[Entries from a collection]
::::

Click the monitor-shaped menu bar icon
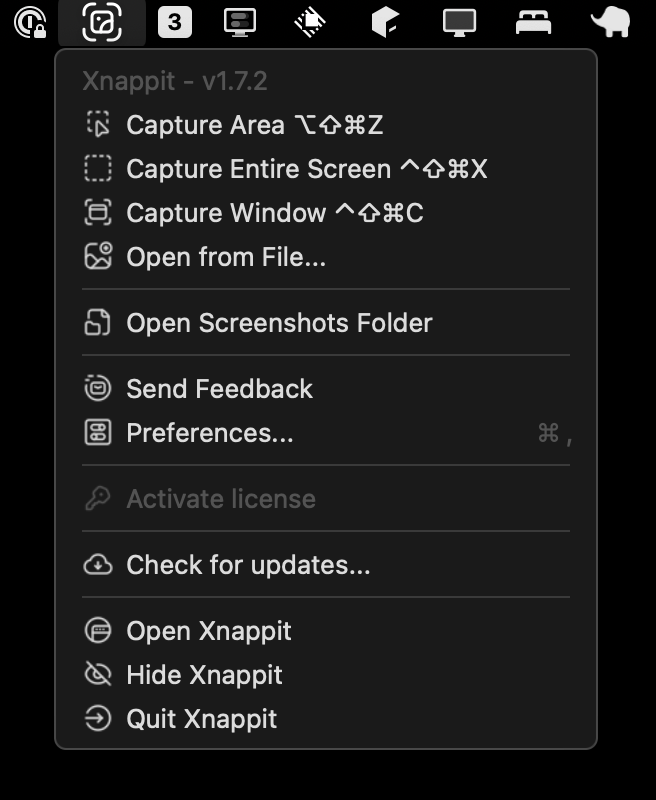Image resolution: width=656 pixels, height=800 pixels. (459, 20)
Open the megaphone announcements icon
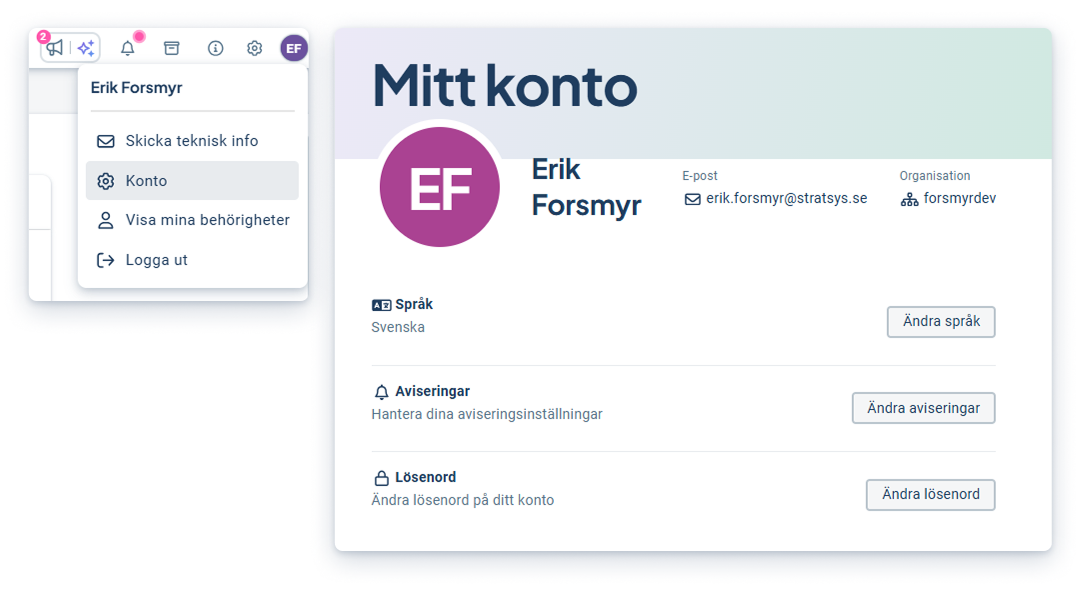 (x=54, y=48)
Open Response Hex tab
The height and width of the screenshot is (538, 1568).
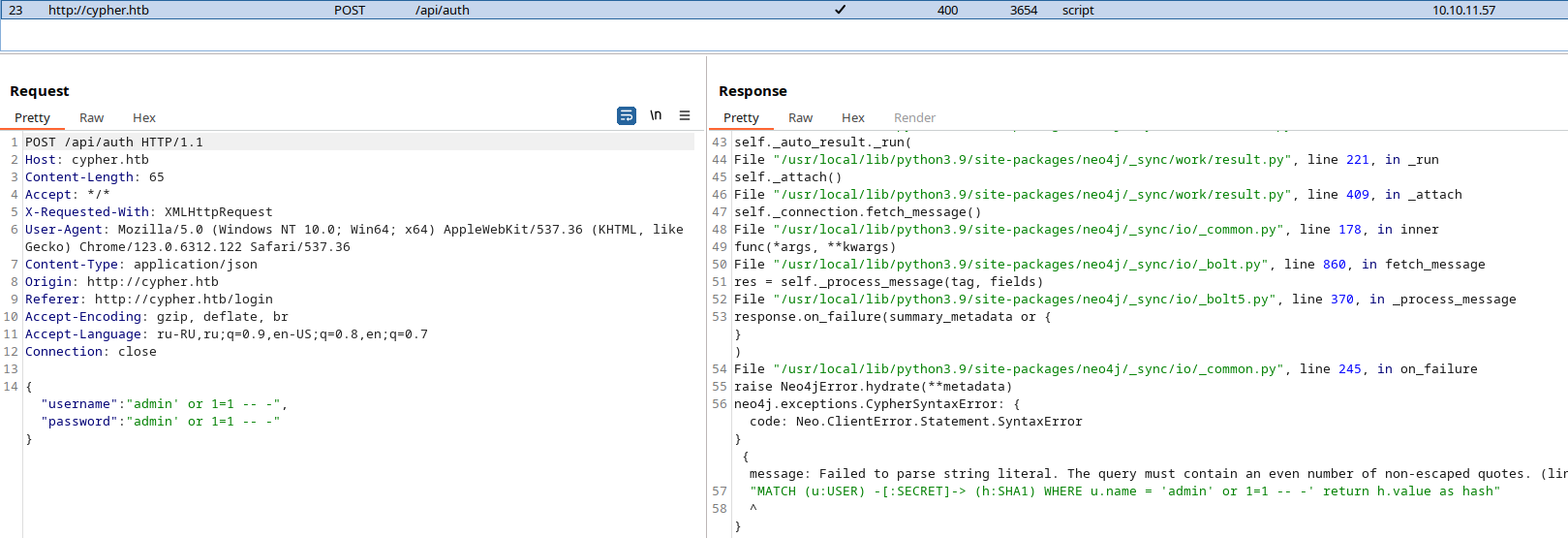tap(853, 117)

::::

Do this -
Output this listing as a two-column CSV with the headers "input" and "output", one row per entry, with each field quoted and its line breaks replaced by spaces. Leave the pictures out.

Exercise output -
input,output
"Click the monitor-shaped menu bar icon","Image resolution: width=656 pixels, height=800 pixels. (459, 20)"
"Open the megaphone announcements icon","(x=54, y=48)"
"Open Response Hex tab The height and width of the screenshot is (538, 1568).","tap(853, 117)"